Coming back from that stomach muscle operation, Brennan missed last year's All-Ireland club semi-final against Ballinderry but returned to play a hugely influential sweeper role in the final against Castlebar Mitchels. Looking back, he accepts that his body was essentially half-broken coming out of that campaign - "because there's no end in it. There's no year; there's no calendar to it."
This helps to explain why this decorated club and county campaigner favours next year's planned introduction of a club calendar season, with the All-Ireland finals completed in December. There's another reason, too: perversely, the current system punishes those young players whose excellence for their club reduces the prospects of a county call-up.
Speaking in Croke Park where he was honoured as the Leinster football winner of AIB's #TheToughest club player awards, Brennan agrees that St Vincent's back-to-back club campaigns have compromised opportunities to stake a Dublin claim.
"It depends on where you are in your career to date," he expands. "Myself and Dermot (Diarmuid Connolly) have obviously experienced it playing.

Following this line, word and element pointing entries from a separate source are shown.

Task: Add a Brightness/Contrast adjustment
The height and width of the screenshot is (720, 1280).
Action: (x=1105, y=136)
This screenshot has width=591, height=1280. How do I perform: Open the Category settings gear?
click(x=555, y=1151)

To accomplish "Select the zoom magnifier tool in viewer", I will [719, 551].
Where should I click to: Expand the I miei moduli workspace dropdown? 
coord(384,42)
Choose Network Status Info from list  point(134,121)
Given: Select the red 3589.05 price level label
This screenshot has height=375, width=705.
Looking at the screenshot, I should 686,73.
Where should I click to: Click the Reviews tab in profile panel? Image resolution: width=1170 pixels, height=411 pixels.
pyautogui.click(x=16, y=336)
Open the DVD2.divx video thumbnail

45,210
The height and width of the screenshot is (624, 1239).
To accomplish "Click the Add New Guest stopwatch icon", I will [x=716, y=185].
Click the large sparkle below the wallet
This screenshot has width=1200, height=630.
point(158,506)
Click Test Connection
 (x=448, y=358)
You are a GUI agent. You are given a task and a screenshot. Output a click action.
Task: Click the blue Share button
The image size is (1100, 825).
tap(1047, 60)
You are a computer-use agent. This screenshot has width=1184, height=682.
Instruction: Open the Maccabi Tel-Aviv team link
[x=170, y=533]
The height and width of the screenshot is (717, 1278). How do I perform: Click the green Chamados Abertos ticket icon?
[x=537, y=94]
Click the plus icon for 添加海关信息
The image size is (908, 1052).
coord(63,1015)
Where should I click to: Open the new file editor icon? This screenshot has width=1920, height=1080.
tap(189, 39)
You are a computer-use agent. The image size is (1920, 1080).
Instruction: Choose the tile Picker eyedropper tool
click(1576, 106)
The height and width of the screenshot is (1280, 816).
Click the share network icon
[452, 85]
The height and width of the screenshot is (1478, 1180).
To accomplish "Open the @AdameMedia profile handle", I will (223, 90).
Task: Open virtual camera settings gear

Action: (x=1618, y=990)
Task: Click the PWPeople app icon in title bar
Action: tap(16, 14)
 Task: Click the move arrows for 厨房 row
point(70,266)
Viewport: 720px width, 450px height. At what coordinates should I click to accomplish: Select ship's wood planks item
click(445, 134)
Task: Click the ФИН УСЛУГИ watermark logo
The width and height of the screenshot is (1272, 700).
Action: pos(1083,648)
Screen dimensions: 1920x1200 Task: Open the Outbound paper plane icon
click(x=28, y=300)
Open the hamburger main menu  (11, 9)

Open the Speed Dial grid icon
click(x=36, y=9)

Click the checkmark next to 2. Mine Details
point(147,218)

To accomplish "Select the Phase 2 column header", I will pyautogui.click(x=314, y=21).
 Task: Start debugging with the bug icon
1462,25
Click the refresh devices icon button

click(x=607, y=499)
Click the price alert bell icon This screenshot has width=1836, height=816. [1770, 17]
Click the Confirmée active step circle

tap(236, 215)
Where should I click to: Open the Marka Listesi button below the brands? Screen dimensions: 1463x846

Jim (Gavin) would be very much aware of what we can offer. I know in my own situation, having not played last year, I certainly have another point to prove when I do go back in with Dublin.
"But you are definitely at a disadvantage. Depending on how far on you are in your career will, I guess, chart how much of a disadvantage."
But for their current club commitments, he reckons "four or five" Vincent's players who have yet to play for Dublin could have featured in this year's O'Byrne Cup.
"It just creates an even bigger challenge for them to get a game in the National League because there's obviously more things at stake. How do you put a younger guy in when you haven't seen him against any other county team yet? So it's a big ask of the manager to do that."